Dictionary entry details
Sense 1
Meaning:
The act of rotating in a circle or spiral
Classified under:
Nouns denoting acts or actions
Synonyms:
gyration; whirling
Hypernyms ("whirling" is a kind of...):
rotary motion; rotation (the act of rotating as if on an axis)
Derivation:
whirl (turn in a twisting or spinning motion)
Context examples
"How was I to know the way of the white man is never twice the same?" the old man demanded, whirling upon me fiercely.
(Love of Life and Other Stories, by Jack London)
“Hard up, there!” Wolf Larsen shouted, himself springing to the wheel and whirling it over.
(The Sea-Wolf, by Jack London)
At the first coming of the dawn the horrid figures melted in the whirling mist and snow; the wreaths of transparent gloom moved away towards the castle, and were lost.
(Dracula, by Bram Stoker)
NGC 1055 appears to lack the whirling arms characteristic of a spiral, as it is seen edge-on.
(A Galaxy on the Edge, ESO)
Mr. Joseph Harrison drove us down to the station, and we were soon whirling up in a Portsmouth train.
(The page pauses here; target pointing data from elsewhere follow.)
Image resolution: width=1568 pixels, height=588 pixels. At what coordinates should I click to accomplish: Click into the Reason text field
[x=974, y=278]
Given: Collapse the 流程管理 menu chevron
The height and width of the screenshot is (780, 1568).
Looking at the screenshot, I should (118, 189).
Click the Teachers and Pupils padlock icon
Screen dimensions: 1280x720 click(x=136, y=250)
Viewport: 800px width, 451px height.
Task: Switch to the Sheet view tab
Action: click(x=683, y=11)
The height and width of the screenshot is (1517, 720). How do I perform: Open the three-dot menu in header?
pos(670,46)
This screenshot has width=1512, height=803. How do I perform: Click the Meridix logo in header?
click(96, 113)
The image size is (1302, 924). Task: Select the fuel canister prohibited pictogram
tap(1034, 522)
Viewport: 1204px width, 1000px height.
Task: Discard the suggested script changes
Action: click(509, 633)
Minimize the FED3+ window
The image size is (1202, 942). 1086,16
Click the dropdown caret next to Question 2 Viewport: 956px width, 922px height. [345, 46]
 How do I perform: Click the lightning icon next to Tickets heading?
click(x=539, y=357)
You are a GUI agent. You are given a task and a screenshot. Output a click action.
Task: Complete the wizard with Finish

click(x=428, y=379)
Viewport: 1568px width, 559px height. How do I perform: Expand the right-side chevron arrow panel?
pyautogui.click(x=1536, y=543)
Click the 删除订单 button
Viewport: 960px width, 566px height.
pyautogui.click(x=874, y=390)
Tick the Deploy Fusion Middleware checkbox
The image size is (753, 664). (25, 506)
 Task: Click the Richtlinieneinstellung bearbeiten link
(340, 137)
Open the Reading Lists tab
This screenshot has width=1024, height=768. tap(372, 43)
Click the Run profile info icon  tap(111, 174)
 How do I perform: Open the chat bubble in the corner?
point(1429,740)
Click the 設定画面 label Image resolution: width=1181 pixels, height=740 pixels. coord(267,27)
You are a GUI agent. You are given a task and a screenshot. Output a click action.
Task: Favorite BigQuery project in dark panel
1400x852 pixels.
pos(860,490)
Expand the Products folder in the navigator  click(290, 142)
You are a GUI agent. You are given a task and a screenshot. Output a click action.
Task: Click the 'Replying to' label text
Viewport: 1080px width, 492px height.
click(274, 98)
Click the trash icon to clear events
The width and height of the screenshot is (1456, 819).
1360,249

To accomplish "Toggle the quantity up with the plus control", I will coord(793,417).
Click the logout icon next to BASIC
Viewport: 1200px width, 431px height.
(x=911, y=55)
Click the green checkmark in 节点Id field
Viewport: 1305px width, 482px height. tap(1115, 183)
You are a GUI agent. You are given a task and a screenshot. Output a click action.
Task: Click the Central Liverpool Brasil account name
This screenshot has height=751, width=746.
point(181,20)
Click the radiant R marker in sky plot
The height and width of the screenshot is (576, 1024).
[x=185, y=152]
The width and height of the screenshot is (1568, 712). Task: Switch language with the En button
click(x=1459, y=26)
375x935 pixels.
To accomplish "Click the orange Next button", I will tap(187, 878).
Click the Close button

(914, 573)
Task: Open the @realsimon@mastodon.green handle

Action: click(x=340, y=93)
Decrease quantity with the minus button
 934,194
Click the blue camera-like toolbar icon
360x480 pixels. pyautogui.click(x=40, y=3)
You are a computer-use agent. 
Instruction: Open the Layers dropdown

(The Memoirs of Sherlock Holmes, by Sir Arthur Conan Doyle)
Instantly she was whirling through the air, so swiftly that all she could see or feel was the wind whistling past her ears.
(The Wonderful Wizard of Oz, by L. Frank Baum)
He concentrated upon that face; all else about him was a whirling void.
(Martin Eden, by Jack London)
The research revealed that blue sharks spent a good portion of their days using these whirling pockets of warm water to find prey.
(Blue sharks use ocean eddies as fast-tracks to food, National Science Foundation)
Hubble clocked material whirling around the black hole as moving at more than 10% of the speed of light.
(Hubble Uncovers Black Hole Disk that Shouldn't Exist, NASA)
New thoughts and hopes were whirling through my mind, and all the colours of my life were changing.